Wednesday, May 18, 2011

How sweet are your words to my taste, sweeter than honey to my mouth! Psalm 119:103


 I recently joined a group on Facebook – “120 Day Bible Challenge” - reading the Bible in 120 Days.” (You can, too, if you want to…)   A colleague from seminary, Gary Manning, started the group, and kindly  mapped out a reading schedule – about 10 chapters a day, that has so far, been manageable and fun.  This is so in keeping with Gary, who has been one of my good shepherds, mentors and a “person-to-look-up-to” for a long time.  He was a third year student when we all started in 2001… and our teaching assistant for Greek.  He walked into each study session with the words, “fear not, little flock” – words we desperately needed to hear.  We looked, no doubt, like deer or wayward sheep, in the headlights of the requirements of our new school and curriculum.  He also led our senior year retreat – and his words about being an Associate/Assistant have come back to me, countless times…especially, that the Associate may be the person in the system who can provide comic relief.  The Rector is full of obligation and worry, other staff are overwhelmed (as are you, of course) – but the Associate can take the role of fool, jester, light hearted spirit – and can help the whole system learn not to take itself so seriously.  I have, from time to time, recognized that kind of foolishness in myself – as well as the other kind, which is not so light hearted! 

We all started May 9th and will end September 5th.  Folks are sending comments, including photos of where they are reading each day…I loved the one entitled, “reading the bible on Friday night”, which featured a candle and a glass of beer (Stella Artois, no less!) .   I’m reading at my kitchen table, as usual, the sacred site of studying, praying, writing, and eating – four of my favorite pastimes!   What I’m reading from is far more interesting – a new Bible one of the confirmation sponsors gave me. This Bible is called, the C.S. Lewis Bible – an NRSV edition, with quotes from Lewis’ letters and works.  What a providential gift – and one that decided me on starting this reading project.

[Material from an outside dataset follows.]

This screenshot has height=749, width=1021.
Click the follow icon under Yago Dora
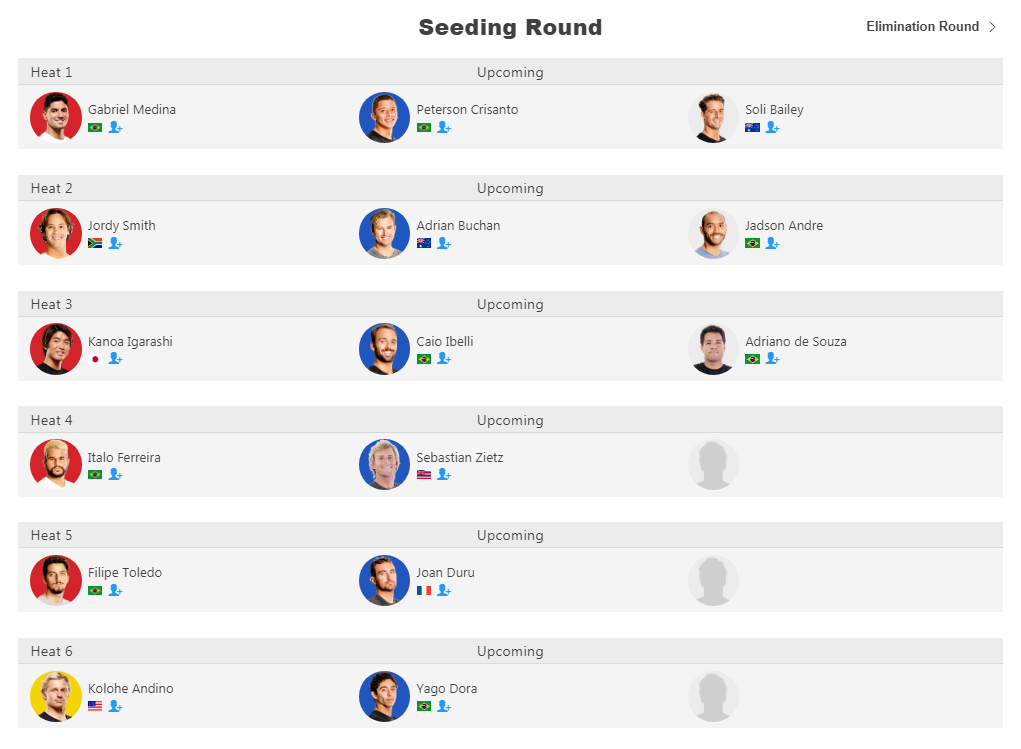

Now, I’ve read through the Bible before – we were instructed to do so before we started seminary – so I spent many feverish hours speed reading, with little retention… those were the days when I did everything the church or the seminary told me to do.  (Thank God I got over that in a hurry!) And, of course, in preaching and teaching over my many years as a lay and ordained minister, I have read through sections of the Bible.  So, lots of stuff seems familiar, but the pace is great – and allows me to ponder and wonder about some little things I had not noticed before.

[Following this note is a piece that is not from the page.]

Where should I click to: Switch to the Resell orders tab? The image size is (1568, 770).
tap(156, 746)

Like, I just noticed that Noah walked with God … as did Adam and Eve, it can be interpreted, before they responded to the invitation of a certain serpent to eat of the tree of the knowledge of good and evil… I had remembered, incorrectly,  that Abraham was the first to walk with God.  Actually, God tells Abraham to “walk before him”  - which may sound like no big deal, but one way to approach the Bible, is to notice, when things are said differently – because they often mean something different.  Why was it that God made a covenant with both men, but changed only Abraham’s name…changing of names is a really big thing in the Bible… 

I had forgotten that Esau gave away his birthright for a bowl of red lentil soup…and I wished once again, as I have many times, that  I had done more than audit  a quarter of Hebrew – the symbolism of names in this part of the Bible is awesome – and I know, escaping me!  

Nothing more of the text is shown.